▶ **Trecho exibido**:
--------------------------------
Netflix

Crítica | O Mecanismo - 1ª Temporada

José Padilha tem uma longa escalada política em sua carreira como cineasta. Virou uma espécie de “especialista”, dito assim por quem analisa o cinema. Ele utiliza fatos recentes sociopolíticos nacionais e os adapta livremente. Assim com Ônibus 174, os dois Tropas de Elite e a recente série Mecanismo, que estreou nessa sexta-feira (23) na Netflix, produção original. Nessa, ele utiliza como base o livro Lava Jato: O juiz Sergio Moro e os bastidores da operação que abalou o Brasil e cria uma obra episódica com oito partes que remonta de uma maneira mais abrangente e didática a Operação Lava Jato e a sua importância política para o atual cenário no Congresso Nacional do Brasil.

O protagonista da série é Selton Mello, que interpreta o agente da Polícia Federal Marco Ruffo, que está investigando de maneira independente um esquema de lavagem de dinheiro envolvendo um doleiro, chamado de Roberto Ibrahim. Sua investigação, no entanto, não acontece por conta de um forte esquema de revés político que Ibrahim manipulou, colocando Ruffo fora da jogada por um tempo, até que Ibrahim fosse novamente investigado, dessa vez, como alvo da inicial Operação Lava Jato, que desvendou em suma, mas não totalmente, um forte esquema de propina e corrupção envolvendo políticos, donos de empresas estatais e empreiteiras. Supracitado, Padilha desenvolve por gosto obras de cunho político e contexto social e por isso, assume uma identidade enviesada e a insere dentro de suas narrativas sem premeditar uma reação. No entanto, ao aderir a esse ponto mais pessoal, o criador da série se apropria de um discurso próprio comum e parte em cima desse posto para configurar uma análise/crítica perante, como o nome da série viabiliza, o mecanismo que está intrínseco a atual conjuntura política.
--------------------------------
▶ **Bloco de dados**:
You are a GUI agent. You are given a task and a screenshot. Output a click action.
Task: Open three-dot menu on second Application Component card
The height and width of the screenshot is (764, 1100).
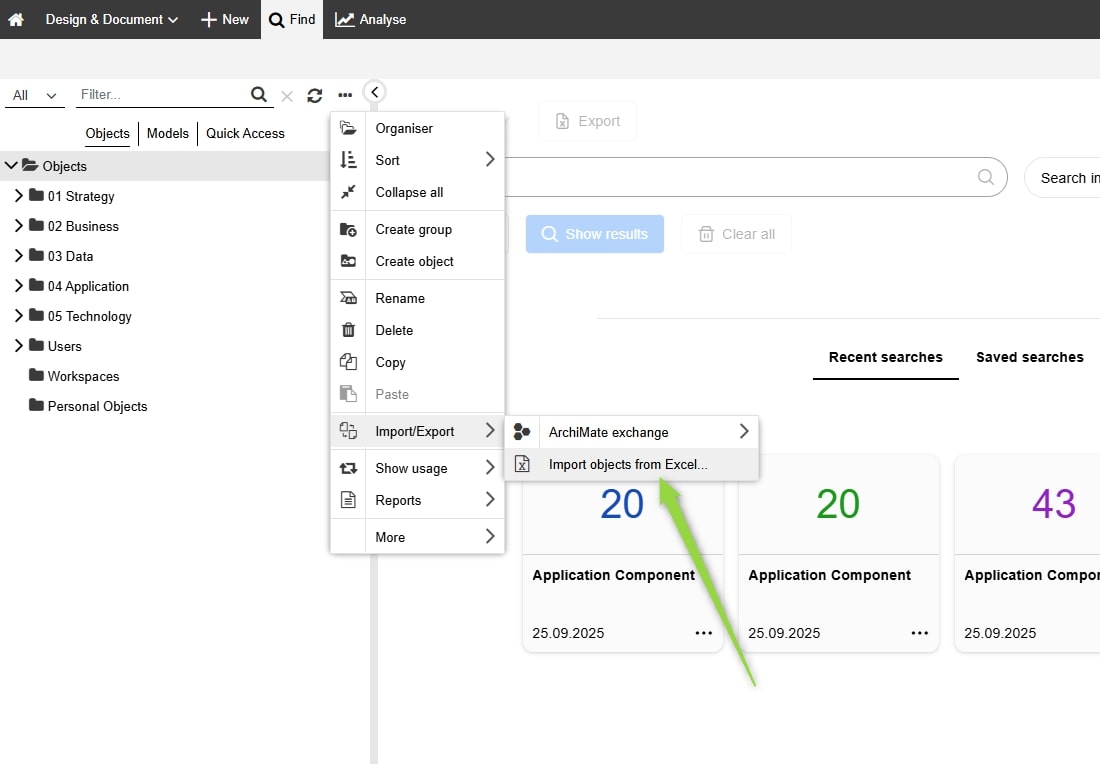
--------------------------------
▶ **Objetivo**:
Copie da crítica de O Mecanismo o trecho que começa em "Crítica | O" e termina em "Nacional do Brasil.", sem alterar nada.

▶ **Solução escrita**:
Crítica | O Mecanismo - 1ª Temporada

José Padilha tem uma longa escalada política em sua carreira como cineasta. Virou uma espécie de “especialista”, dito assim por quem analisa o cinema. Ele utiliza fatos recentes sociopolíticos nacionais e os adapta livremente. Assim com Ônibus 174, os dois Tropas de Elite e a recente série Mecanismo, que estreou nessa sexta-feira (23) na Netflix, produção original. Nessa, ele utiliza como base o livro Lava Jato: O juiz Sergio Moro e os bastidores da operação que abalou o Brasil e cria uma obra episódica com oito partes que remonta de uma maneira mais abrangente e didática a Operação Lava Jato e a sua importância política para o atual cenário no Congresso Nacional do Brasil.